ELECTROLYTIC HYPOCHLORITES AND CHLORINE

Since 1889 when Webster first proposed the use of electrolysed sea-water as a disinfectant, various attempts have been made to introduce electrolytic hypochlorites for the bactericidal treatment of water and sewage. Two of these preparations were named Hermite fluid, and electrozone (c.f. [page 5]). Sodium hypochlorite, made by passing chlorine into solutions of caustic soda, or by the decomposition of bleach by sodium carbonate, has also been used and preparations of this character have been sold under such names as Eau de Javelle, Labarraque solution, chloros, and chlorozone. These solutions contain mixtures of sodium hypochlorite and sodium chloride together with some free alkali. Chlorozone was the name given by Count Dienheim-Brochoki to a number of preparations patented in 1876 and subsequently down to 1885. They were produced by passing air and chlorine into solutions of caustic soda. Lunge and Landolt[1] have shown that the air introduced is without effect and that the advantages claimed for chlorozone are illusory.
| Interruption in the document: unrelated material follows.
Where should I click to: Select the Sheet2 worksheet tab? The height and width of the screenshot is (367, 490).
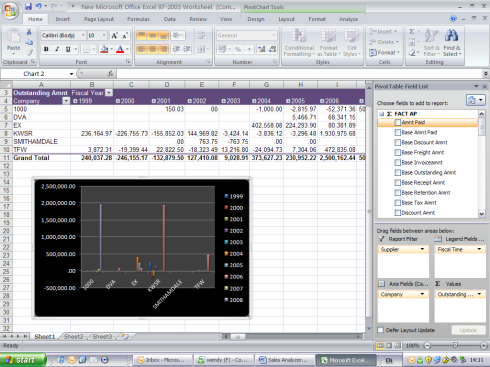tap(73, 337)
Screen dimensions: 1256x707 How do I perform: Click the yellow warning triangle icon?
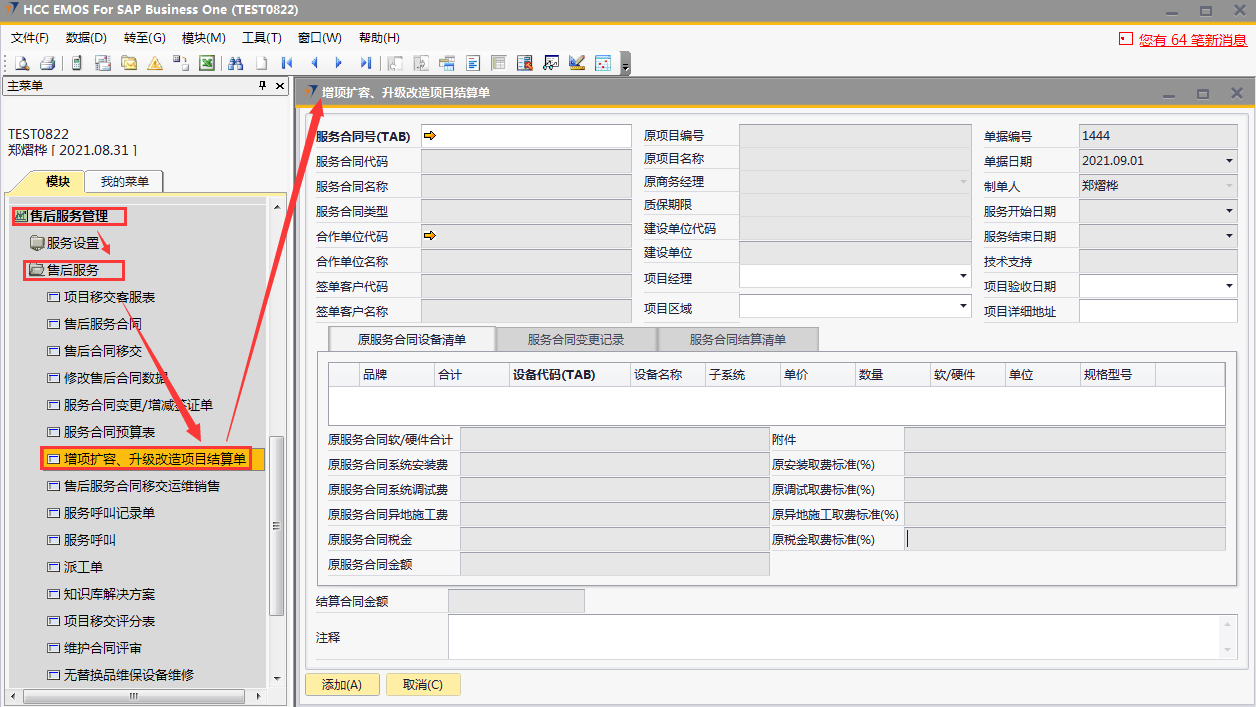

The earliest electrolytic installation on this continent was operated at Brewster, N. Y., in 1893 and since that date several plants have been erected where local conditions conduced to economical operation.

When a uni-directional current of electricity is passed through a solution of sodium chloride, the salt is dissociated and the components liberated, NaCl = Na + Cl. If the elements are not separated, the chlorine combines with the sodium hydrate, formed by the action of the sodium on the water, to form sodium hypochlorite. The equations 2Na + 2H2O = 2NaOH + H2, and 2NaOH + Cl2 = NaOCl + NaCl + H2O show that only one-half of the chlorine produced is found as hypochlorite; the other half reforming sodium chloride.

Several types of electrolysers have been used for the production of hypochlorites and chlorine but only two are suitable for water-works purposes: in one, the cathodic and anodic products recombine in the main body of the electrolyte; in the other, the diaphragm process, they are separated as removed and the final products are chlorine gas and a solution containing caustic soda and some undecomposed salt.